## Record extracts
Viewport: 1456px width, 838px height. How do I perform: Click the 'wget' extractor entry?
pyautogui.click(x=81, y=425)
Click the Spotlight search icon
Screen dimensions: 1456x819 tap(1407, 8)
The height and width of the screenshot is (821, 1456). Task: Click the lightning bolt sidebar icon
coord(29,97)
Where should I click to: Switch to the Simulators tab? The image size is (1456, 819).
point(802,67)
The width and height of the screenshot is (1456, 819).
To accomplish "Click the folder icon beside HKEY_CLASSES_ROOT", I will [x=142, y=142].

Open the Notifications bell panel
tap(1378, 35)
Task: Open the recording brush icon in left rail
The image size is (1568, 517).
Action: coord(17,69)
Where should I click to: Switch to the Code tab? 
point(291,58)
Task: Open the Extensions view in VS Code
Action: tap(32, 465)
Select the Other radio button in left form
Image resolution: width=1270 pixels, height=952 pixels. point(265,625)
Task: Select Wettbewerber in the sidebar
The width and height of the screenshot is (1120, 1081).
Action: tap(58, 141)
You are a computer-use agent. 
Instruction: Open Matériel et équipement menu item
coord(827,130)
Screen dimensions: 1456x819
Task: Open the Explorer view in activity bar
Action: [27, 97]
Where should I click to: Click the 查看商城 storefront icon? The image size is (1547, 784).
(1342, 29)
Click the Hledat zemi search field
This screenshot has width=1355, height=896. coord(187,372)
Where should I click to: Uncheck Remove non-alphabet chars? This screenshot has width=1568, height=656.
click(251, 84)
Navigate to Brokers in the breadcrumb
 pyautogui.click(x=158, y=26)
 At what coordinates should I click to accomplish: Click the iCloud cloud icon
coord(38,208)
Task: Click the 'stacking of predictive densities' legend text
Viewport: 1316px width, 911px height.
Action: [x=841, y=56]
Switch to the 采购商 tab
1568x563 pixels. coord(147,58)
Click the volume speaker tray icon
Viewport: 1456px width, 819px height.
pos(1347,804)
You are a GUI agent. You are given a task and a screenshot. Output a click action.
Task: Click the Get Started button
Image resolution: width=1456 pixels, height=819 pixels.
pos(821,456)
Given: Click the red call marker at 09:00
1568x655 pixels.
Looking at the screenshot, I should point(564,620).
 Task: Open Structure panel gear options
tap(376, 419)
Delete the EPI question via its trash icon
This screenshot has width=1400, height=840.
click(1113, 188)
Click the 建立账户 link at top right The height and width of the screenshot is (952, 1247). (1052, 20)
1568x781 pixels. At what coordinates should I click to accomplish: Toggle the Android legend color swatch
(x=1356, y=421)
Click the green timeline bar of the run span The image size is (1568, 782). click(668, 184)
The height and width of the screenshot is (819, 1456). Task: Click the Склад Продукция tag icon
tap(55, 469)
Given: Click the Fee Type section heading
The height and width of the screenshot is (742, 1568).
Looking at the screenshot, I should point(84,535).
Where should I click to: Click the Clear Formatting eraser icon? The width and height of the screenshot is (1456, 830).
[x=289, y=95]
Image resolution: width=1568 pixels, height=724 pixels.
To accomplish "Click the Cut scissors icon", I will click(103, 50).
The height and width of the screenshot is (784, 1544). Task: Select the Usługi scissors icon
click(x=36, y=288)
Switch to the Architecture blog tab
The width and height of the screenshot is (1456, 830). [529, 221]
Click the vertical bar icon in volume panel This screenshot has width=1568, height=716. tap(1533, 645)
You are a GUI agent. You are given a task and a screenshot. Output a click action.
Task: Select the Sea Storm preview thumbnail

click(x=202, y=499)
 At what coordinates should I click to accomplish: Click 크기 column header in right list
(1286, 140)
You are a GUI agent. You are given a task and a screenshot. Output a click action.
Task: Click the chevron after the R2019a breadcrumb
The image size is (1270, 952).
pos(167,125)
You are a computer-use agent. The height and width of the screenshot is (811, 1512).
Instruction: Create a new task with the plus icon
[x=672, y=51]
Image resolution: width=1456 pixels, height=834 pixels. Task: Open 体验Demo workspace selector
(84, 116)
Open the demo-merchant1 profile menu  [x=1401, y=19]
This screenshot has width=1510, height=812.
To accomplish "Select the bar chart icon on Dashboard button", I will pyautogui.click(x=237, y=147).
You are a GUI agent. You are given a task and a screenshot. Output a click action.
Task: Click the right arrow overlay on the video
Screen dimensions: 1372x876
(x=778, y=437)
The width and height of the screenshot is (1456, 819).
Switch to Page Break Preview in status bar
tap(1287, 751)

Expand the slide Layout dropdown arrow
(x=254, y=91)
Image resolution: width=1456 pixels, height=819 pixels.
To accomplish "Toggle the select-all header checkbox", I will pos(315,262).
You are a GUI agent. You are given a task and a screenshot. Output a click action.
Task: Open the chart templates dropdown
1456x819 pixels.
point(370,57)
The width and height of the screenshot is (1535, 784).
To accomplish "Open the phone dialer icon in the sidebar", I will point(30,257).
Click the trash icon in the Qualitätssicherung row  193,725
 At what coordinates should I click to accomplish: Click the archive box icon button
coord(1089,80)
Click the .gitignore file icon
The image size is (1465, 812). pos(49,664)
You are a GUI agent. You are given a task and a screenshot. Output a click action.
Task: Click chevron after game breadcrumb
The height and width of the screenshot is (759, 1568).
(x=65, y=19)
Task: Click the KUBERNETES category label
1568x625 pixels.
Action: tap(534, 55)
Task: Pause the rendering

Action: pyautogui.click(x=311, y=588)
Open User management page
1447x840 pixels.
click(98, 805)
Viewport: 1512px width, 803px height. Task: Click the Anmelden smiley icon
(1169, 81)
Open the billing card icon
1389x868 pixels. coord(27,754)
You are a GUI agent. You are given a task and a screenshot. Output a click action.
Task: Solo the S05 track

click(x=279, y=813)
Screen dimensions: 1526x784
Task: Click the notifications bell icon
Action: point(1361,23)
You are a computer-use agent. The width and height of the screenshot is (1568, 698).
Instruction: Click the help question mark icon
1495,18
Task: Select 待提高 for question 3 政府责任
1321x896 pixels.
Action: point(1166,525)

## Problem requirements
Each record needs to be given again exactly.

## Result of the task
Viewport: 1456px width, 838px height. How do I perform: Click the 'wget' extractor entry?
pyautogui.click(x=81, y=425)
Click the Spotlight search icon
Screen dimensions: 1456x819 tap(1407, 8)
The height and width of the screenshot is (821, 1456). Task: Click the lightning bolt sidebar icon
coord(29,97)
Where should I click to: Switch to the Simulators tab? The image size is (1456, 819).
point(802,67)
The width and height of the screenshot is (1456, 819).
To accomplish "Click the folder icon beside HKEY_CLASSES_ROOT", I will [x=142, y=142].

Open the Notifications bell panel
tap(1378, 35)
Task: Open the recording brush icon in left rail
The image size is (1568, 517).
Action: coord(17,69)
Where should I click to: Switch to the Code tab? 
point(291,58)
Task: Open the Extensions view in VS Code
Action: tap(32, 465)
Select the Other radio button in left form
Image resolution: width=1270 pixels, height=952 pixels. point(265,625)
Task: Select Wettbewerber in the sidebar
The width and height of the screenshot is (1120, 1081).
Action: tap(58, 141)
You are a computer-use agent. 
Instruction: Open Matériel et équipement menu item
coord(827,130)
Screen dimensions: 1456x819
Task: Open the Explorer view in activity bar
Action: [27, 97]
Where should I click to: Click the 查看商城 storefront icon? The image size is (1547, 784).
(1342, 29)
Click the Hledat zemi search field
This screenshot has width=1355, height=896. coord(187,372)
Where should I click to: Uncheck Remove non-alphabet chars? This screenshot has width=1568, height=656.
click(251, 84)
Navigate to Brokers in the breadcrumb
 pyautogui.click(x=158, y=26)
 At what coordinates should I click to accomplish: Click the iCloud cloud icon
coord(38,208)
Task: Click the 'stacking of predictive densities' legend text
Viewport: 1316px width, 911px height.
Action: [x=841, y=56]
Switch to the 采购商 tab
1568x563 pixels. coord(147,58)
Click the volume speaker tray icon
Viewport: 1456px width, 819px height.
pos(1347,804)
You are a GUI agent. You are given a task and a screenshot. Output a click action.
Task: Click the Get Started button
Image resolution: width=1456 pixels, height=819 pixels.
pos(821,456)
Given: Click the red call marker at 09:00
1568x655 pixels.
Looking at the screenshot, I should point(564,620).
 Task: Open Structure panel gear options
tap(376, 419)
Delete the EPI question via its trash icon
This screenshot has width=1400, height=840.
click(1113, 188)
Click the 建立账户 link at top right The height and width of the screenshot is (952, 1247). (1052, 20)
1568x781 pixels. At what coordinates should I click to accomplish: Toggle the Android legend color swatch
(x=1356, y=421)
Click the green timeline bar of the run span The image size is (1568, 782). click(668, 184)
The height and width of the screenshot is (819, 1456). Task: Click the Склад Продукция tag icon
tap(55, 469)
Given: Click the Fee Type section heading
The height and width of the screenshot is (742, 1568).
Looking at the screenshot, I should point(84,535).
Where should I click to: Click the Clear Formatting eraser icon? The width and height of the screenshot is (1456, 830).
[x=289, y=95]
Image resolution: width=1568 pixels, height=724 pixels.
To accomplish "Click the Cut scissors icon", I will click(103, 50).
The height and width of the screenshot is (784, 1544). Task: Select the Usługi scissors icon
click(x=36, y=288)
Switch to the Architecture blog tab
The width and height of the screenshot is (1456, 830). [529, 221]
Click the vertical bar icon in volume panel This screenshot has width=1568, height=716. tap(1533, 645)
You are a GUI agent. You are given a task and a screenshot. Output a click action.
Task: Select the Sea Storm preview thumbnail

click(x=202, y=499)
 At what coordinates should I click to accomplish: Click 크기 column header in right list
(1286, 140)
You are a GUI agent. You are given a task and a screenshot. Output a click action.
Task: Click the chevron after the R2019a breadcrumb
The image size is (1270, 952).
pos(167,125)
You are a computer-use agent. The height and width of the screenshot is (811, 1512).
Instruction: Create a new task with the plus icon
[x=672, y=51]
Image resolution: width=1456 pixels, height=834 pixels. Task: Open 体验Demo workspace selector
(84, 116)
Open the demo-merchant1 profile menu  [x=1401, y=19]
This screenshot has width=1510, height=812.
To accomplish "Select the bar chart icon on Dashboard button", I will pyautogui.click(x=237, y=147).
You are a GUI agent. You are given a task and a screenshot. Output a click action.
Task: Click the right arrow overlay on the video
Screen dimensions: 1372x876
(x=778, y=437)
The width and height of the screenshot is (1456, 819).
Switch to Page Break Preview in status bar
tap(1287, 751)

Expand the slide Layout dropdown arrow
(x=254, y=91)
Image resolution: width=1456 pixels, height=819 pixels.
To accomplish "Toggle the select-all header checkbox", I will pos(315,262).
You are a GUI agent. You are given a task and a screenshot. Output a click action.
Task: Open the chart templates dropdown
1456x819 pixels.
point(370,57)
The width and height of the screenshot is (1535, 784).
To accomplish "Open the phone dialer icon in the sidebar", I will point(30,257).
Click the trash icon in the Qualitätssicherung row  193,725
 At what coordinates should I click to accomplish: Click the archive box icon button
coord(1089,80)
Click the .gitignore file icon
The image size is (1465, 812). pos(49,664)
You are a GUI agent. You are given a task and a screenshot. Output a click action.
Task: Click chevron after game breadcrumb
The height and width of the screenshot is (759, 1568).
(x=65, y=19)
Task: Click the KUBERNETES category label
1568x625 pixels.
Action: tap(534, 55)
Task: Pause the rendering

Action: pyautogui.click(x=311, y=588)
Open User management page
1447x840 pixels.
click(98, 805)
Viewport: 1512px width, 803px height. Task: Click the Anmelden smiley icon
(1169, 81)
Open the billing card icon
1389x868 pixels. coord(27,754)
You are a GUI agent. You are given a task and a screenshot. Output a click action.
Task: Solo the S05 track

click(x=279, y=813)
Screen dimensions: 1526x784
Task: Click the notifications bell icon
Action: point(1361,23)
You are a computer-use agent. The width and height of the screenshot is (1568, 698).
Instruction: Click the help question mark icon
1495,18
Task: Select 待提高 for question 3 政府责任
1321x896 pixels.
Action: point(1166,525)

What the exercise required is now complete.